Elsevier

Atherosclerosis

Volume 191, Issue 1, March 2007, Pages 162-167
Atherosclerosis

Eicosapentaenoic acid reduces the progression of carotid intima-media thickness in patients with type 2 diabetes

https://doi.org/10.1016/j.atherosclerosis.2006.03.005Get rights and content

Abstract

To investigate the effect of highly purified eicosapentaenoic acid (EPA) on the progression of diabetic macroangiopathy, we performed an open-label randomized prospective trial. A total of 81 Japanese type 2 diabetes were randomly assigned to the EPA (1800 mg/day) treated group or the control group. Carotid intima-media thickness (IMT) and brachial-ankle pulse wave velocity (baPWV) were evaluated before and after treatment in both groups. Sixty patients (EPA group, n = 30; control group, n = 30) completed this study. During the study period of 2.1 ± 0.2 years, the mean IMT and max IMT of the EPA treated group showed a significant annual decrease compared with that of the control group (mean IMT, −0.029 ± 0.112 mm versus 0.016 ± 0.109 mm, respectively, P = 0.029; max IMT, −0.084 ± 0.113 mm versus −0.005 ± 0.108 mm, respectively, P = 0.0008). The baPWV was also improved significantly in the EPA treated group compared with the control group (−22.1 ± 127.9 cm/s versus 62.3 ± 223 cm/s, respectively, P = 0.021). Multiple regression analysis showed that the administration of EPA was a significant and independent factor associated with an annual improvement of mean IMT (R2 = 0.067). In summary, this is the first demonstration that administration of purified EPA improves the carotid IMT and the baPWV in patients with type 2 diabetes.

Introduction

Patients with type 2 diabetes have a high risk of developing cardiovascular disease which is also the most frequent cause of death in these patients [1]. Because hyperglycemia is the most typical abnormality observed in type 2 diabetes, normalization of the blood glucose level was assumed to be an efficient therapy for preventing all of the complications of type 2 diabetes. Certainly, the UK Prospective Diabetes Study (UKPDS) 35 identified a positive association between the mean HbA1C value and ischemic heart disease.
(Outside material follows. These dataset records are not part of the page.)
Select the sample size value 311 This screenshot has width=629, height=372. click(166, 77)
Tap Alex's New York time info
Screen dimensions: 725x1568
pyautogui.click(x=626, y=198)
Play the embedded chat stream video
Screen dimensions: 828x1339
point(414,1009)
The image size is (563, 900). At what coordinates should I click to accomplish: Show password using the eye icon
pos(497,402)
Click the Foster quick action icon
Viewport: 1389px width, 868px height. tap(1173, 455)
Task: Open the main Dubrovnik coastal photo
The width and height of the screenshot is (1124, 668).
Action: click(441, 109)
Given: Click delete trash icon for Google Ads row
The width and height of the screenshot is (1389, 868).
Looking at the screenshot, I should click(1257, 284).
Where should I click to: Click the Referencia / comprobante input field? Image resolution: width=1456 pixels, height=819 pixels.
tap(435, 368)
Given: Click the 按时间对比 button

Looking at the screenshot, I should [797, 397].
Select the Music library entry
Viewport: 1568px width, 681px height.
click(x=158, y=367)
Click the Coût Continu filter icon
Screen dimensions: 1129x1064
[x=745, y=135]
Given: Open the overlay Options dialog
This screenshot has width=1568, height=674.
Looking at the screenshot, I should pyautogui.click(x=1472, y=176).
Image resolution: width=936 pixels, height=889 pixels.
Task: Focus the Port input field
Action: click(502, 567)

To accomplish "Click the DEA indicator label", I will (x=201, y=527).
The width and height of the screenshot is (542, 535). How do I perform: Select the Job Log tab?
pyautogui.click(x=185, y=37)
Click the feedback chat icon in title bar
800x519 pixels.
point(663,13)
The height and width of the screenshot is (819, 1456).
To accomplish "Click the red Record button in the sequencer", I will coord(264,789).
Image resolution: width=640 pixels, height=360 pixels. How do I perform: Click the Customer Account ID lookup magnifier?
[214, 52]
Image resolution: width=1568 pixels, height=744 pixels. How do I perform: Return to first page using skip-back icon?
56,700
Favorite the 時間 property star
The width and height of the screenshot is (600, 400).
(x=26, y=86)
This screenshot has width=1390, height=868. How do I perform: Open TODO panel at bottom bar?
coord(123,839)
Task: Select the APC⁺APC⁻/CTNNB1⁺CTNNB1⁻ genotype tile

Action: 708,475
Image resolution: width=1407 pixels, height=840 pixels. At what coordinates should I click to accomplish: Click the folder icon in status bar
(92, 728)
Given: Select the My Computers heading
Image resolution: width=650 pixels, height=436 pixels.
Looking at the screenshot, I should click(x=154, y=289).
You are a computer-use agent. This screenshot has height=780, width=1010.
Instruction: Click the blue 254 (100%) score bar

However, the relationship between diabetic macroangiopathy and HbA1C was weaker than that observed for microangiopathy [2]. In addition, UKPDS 33 showed that intensive treatment leading to a decrease of HbA1C by ∼1% significantly reduces the risk of microangiopathy, but fails to reduce the risk of macroangiopathy [3]. Such results have led to investigators targeting more effective therapies for prevention of the progression of atherosclerosis in type 2 diabetes.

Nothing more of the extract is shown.